MALTA. The Mediterranean paradise of sun, sea, and inexplicably enthusiastic pyrotechnics has once again proven that gunpowder and complacency are a match made in a very hot place. A fireworks factory, presumably staffed by individuals who thought 'health and safety' was a cocktail, has detonated with the kind of enthusiasm usually reserved for a toddler with a magnifying glass.
Reports indicate multiple fatalities, though the exact number is currently as hazy as the smoke billowing over the island. British safety investigators, no doubt thrilled to be anywhere but the dreary drizzle of their homeland, have joined the probe, clutching clipboards and expressions of profound concern. One can only imagine their delight at discovering a workplace where the most hazardous substance is not the office kettle but actual explosives stored in what may or may not have been a broom cupboard.

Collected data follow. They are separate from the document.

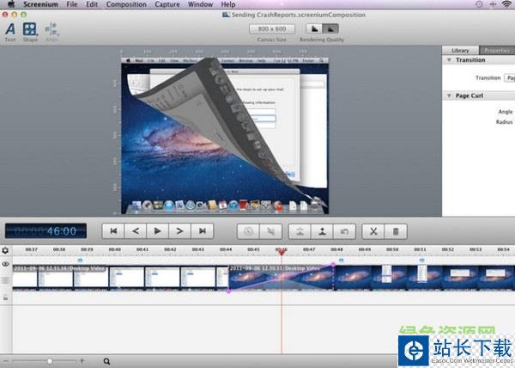This screenshot has height=368, width=515.
Task: Jump to the composition start
Action: tap(112, 230)
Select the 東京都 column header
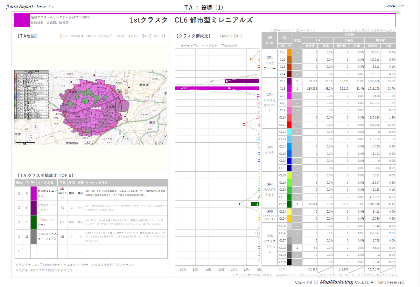The height and width of the screenshot is (287, 420). coord(380,40)
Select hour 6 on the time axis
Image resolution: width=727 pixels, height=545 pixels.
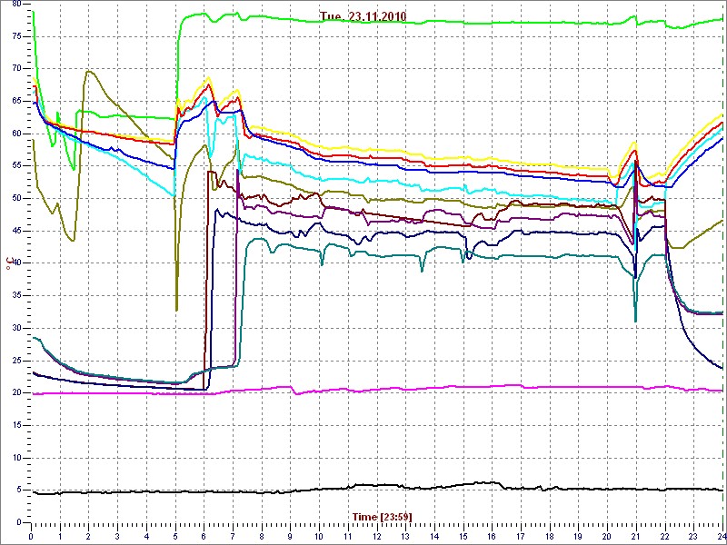tap(204, 536)
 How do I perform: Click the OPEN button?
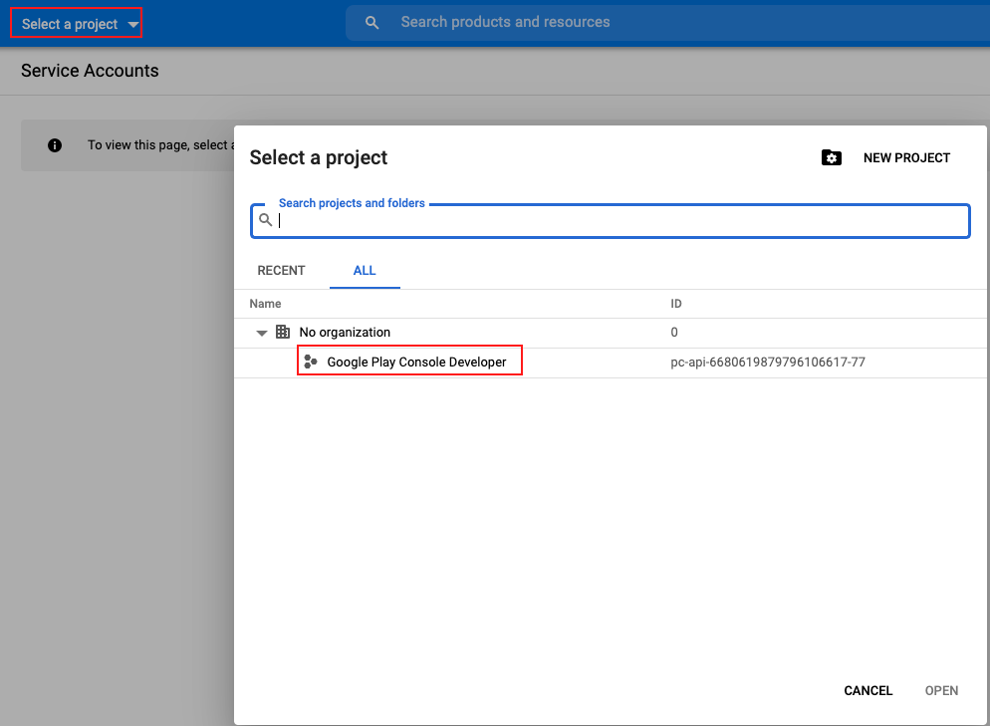(x=940, y=690)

The Maltese fireworks industry, a charming tradition that dates back centuries, has a habit of going off with a bang in the worst possible sense. It seems that the phrase 'playing with fire' has been taken rather literally here. Locals, who treat such incidents with the same resignation as a British commuter treats a delayed train, will no doubt be discussing this over a glass of the local wine, which is probably safer to consume than to be near during a fireworks display.
The British team, fresh from a diet of lukewarm tea and biscuits, will now have the unenviable task of sifting through what remains of a building that decided to become part of its own product. One hopes they have good insurance, and an even better sense of black humour. As the inquiry begins, one thing is certain: this story will not end with a whimper, but with a bang, a lawsuit, and probably a very pointed safety pamphlet distributed at the next village festa.
Until then, we salute the fallen and remind all aspiring pyrotechnicians: if your job description includes the word 'explosion', maybe invest in a carbon-fibre hard hat. And a very, very long fuse.